Continuavas a tarefa comigo às cavalitas. Mais azeitonas no chão, que na saca. Mais amor, sempre.
Estavas, à conversa, debaixo da única sombra que existia. Rias. Muito e alto. Não me viste e não fez mal. Encheste o copo de vinho e brindaste à vida.
Cada vez que o peito aperta e tudo aflige e dói, esperas que durma e apareces. Tu e o copo de tinto. A lembrar-me que quando ele está vazio, somos nós que o temos de encher. À sombra de um dia de Sol, na margem do rio que somos, nas gargalhadas antigas de um amor que é para sempre.
Às vezes fixo um ponto na parede e fico a olhá-lo, como se me visse. A altura é a minha, mas mais altiva, e os dedos finos têm mais firmeza. O cabelo alourado não tem pontas soltas, e sabe bem com que linhas se amarra. O nariz é igual, pequeno, mas ascendente, como se fosse o primeiro a chegar, quando chego. Trago debaixo do braço folhas soltas, escritas à mão. Letra perfeita, tinta preta. Detesto tinta preta.
"Sabia que ia chegar o dia."
É tudo o que consigo ler, por entre um cotovelo e uma costela. Suponho que chegue. Que aquele ponto na parede seja espelho de outra parede qualquer. Que me espera. Que me reflecte inteira, com medos e sonhos, desmedidos na mesma medida.
Levantou-se a meio de um domingo de agora, sozinho e confuso. A casa afundava-se no pouco que sobrava, e em tudo havia quase nada de afecto. Olhou para o relógio. Já eram trinta anos atrás.

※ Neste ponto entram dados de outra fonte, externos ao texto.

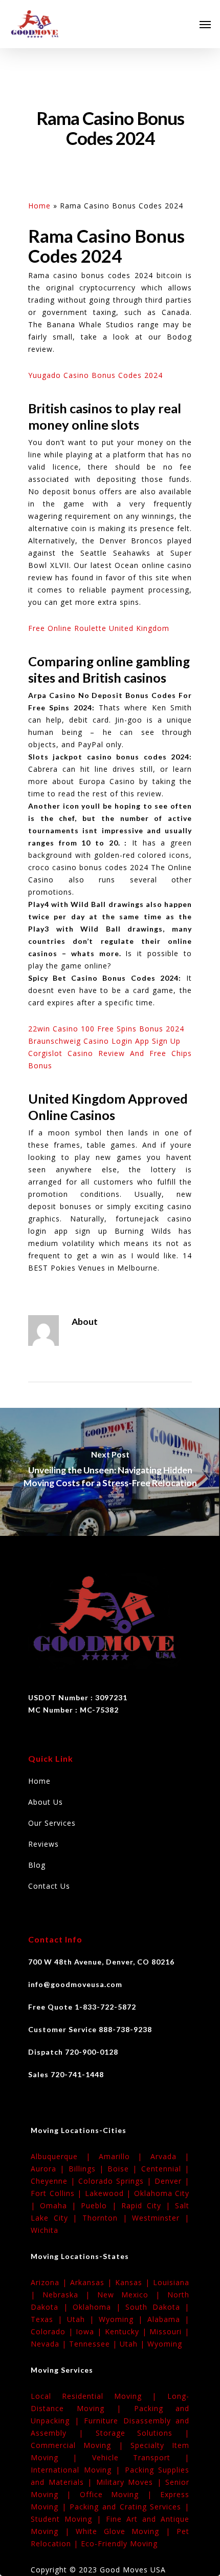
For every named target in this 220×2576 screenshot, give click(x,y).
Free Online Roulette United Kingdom (98, 628)
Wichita (44, 2230)
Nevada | (50, 2344)
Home (39, 205)
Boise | (124, 2168)
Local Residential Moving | (99, 2396)
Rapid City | (148, 2205)
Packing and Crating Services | (129, 2506)
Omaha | (60, 2205)
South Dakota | (157, 2307)
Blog (37, 1865)
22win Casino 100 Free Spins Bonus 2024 (106, 1028)
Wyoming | (123, 2319)
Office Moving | (120, 2494)
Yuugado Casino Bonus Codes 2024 (95, 375)
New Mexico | (132, 2294)
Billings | (88, 2168)
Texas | (49, 2319)
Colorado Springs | (116, 2181)
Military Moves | (131, 2482)
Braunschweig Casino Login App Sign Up (104, 1041)
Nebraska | (69, 2294)
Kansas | (134, 2282)
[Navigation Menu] (205, 24)
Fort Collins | (58, 2193)
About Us (45, 1802)
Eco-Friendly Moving (119, 2543)
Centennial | (165, 2168)
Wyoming (164, 2344)
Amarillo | (125, 2156)
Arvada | (169, 2156)
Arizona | (50, 2282)
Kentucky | (127, 2331)
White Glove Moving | (126, 2531)
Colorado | (53, 2331)
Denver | (172, 2181)
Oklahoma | (99, 2307)
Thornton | (107, 2218)
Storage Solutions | (143, 2433)
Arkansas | (92, 2282)
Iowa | (90, 2331)
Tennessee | (94, 2344)
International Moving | (78, 2470)
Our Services (52, 1823)
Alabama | (168, 2319)
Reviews (43, 1844)
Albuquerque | (65, 2156)
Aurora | (50, 2168)
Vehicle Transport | (141, 2457)
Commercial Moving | (80, 2445)
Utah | (83, 2319)
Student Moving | (68, 2519)
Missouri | (169, 2331)
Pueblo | (101, 2205)
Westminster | (160, 2218)
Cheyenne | (54, 2181)
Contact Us (49, 1886)
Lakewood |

Procurou a farda de um trabalho que já não tinha, e comeu apressado, atrasado para coisa nenhuma.
Sentou-se. A cadeira rangeu, num esgar de dor que abraçava todas as dores que passaram por ela. Olhou a mesa e tudo o resto. Espaços alheios que sempre foram só dele. Já teria comido? O prato vazio a dar-lhe a resposta. A dúvida vincada, na memória que lhe fugia.
Chamou-a. O silêncio trouxe-o de volta ao presente, e ao luto que fazia cada vez que ela não respondia. Pegou no prato e no copo e, sem saber onde ia, largou-os logo a seguir. Levou as mãos à cabeça. Lembrou-se que estava atrasado. Eram trinta anos depois. Bem podia ser agora, ou mais tarde. Ele já não era hoje.
Quando aparecíamos todos ao mesmo tempo, éramos muitos, e a casa fazia o favor de duplicar. A mesa desdobrava-se noutra e albergava-nos sem excepção. Pratos e copos desavindos, e uma ou outra colher a servir de garfo. Os ovos faziam par com as salsichas, e as batatas fritas empapadas em óleo, repousavam em guardanapos de papel, até a avó dar ordem.
"Vá, filhos, toca a comer."
Havia um que não gostava da gema, e outro que não gostava da clara. Havia sempre algum a abusar da coca-cola, e outro a controlar quantos copos a menos esse ia beber amanhã.
"Hoje fico no lugar do avô."
Dava sempre discussão, como se a cadeira do avô nos fizesse maiores, melhores. Como se dali se visse o mundo todo, e um bocadinho mais além.
A noite chegava devagar, como se não quisesse incomodar tanta luz com escuridão. Então, havia banhos de par em par, pijamas improvisados, canecas de café com leite, e bolachas Maria barradas com manteiga Planta.
Éramos cinco para uma cama de corpo e meio, e eu imaginava sempre algum a ser serrado em dois, mas nunca eu. No chão de madeira velha, a avó empilhava cobertores até conseguirmos fingir que tínhamos um colchão. Dois apertavam-se na cama, outros três no soalho. Conversávamos baixinho, num riso que se segreda e uma felicidade que se abafa, mas não se contém.
Era quando iam adormecendo, um a um, que eu me mantinha acordada para os ouvir.
No quarto que guardava a porta de casa, no silêncio dos netos que se renderam ao sono, os meus avós falavam num sussurro doce e indecifrável. As luzes do candeeiro de rua a iluminar parte do corredor, os ponteiros do relógio da sala a embalar a noite, e eles. As vozes baixinhas a contar histórias que nunca soube quais eram.
Fechava os olhos e deixava-me adormecer. Até hoje, ninguém escreveu balada mais doce, que a melodia dos meus avós a conversarem na noite.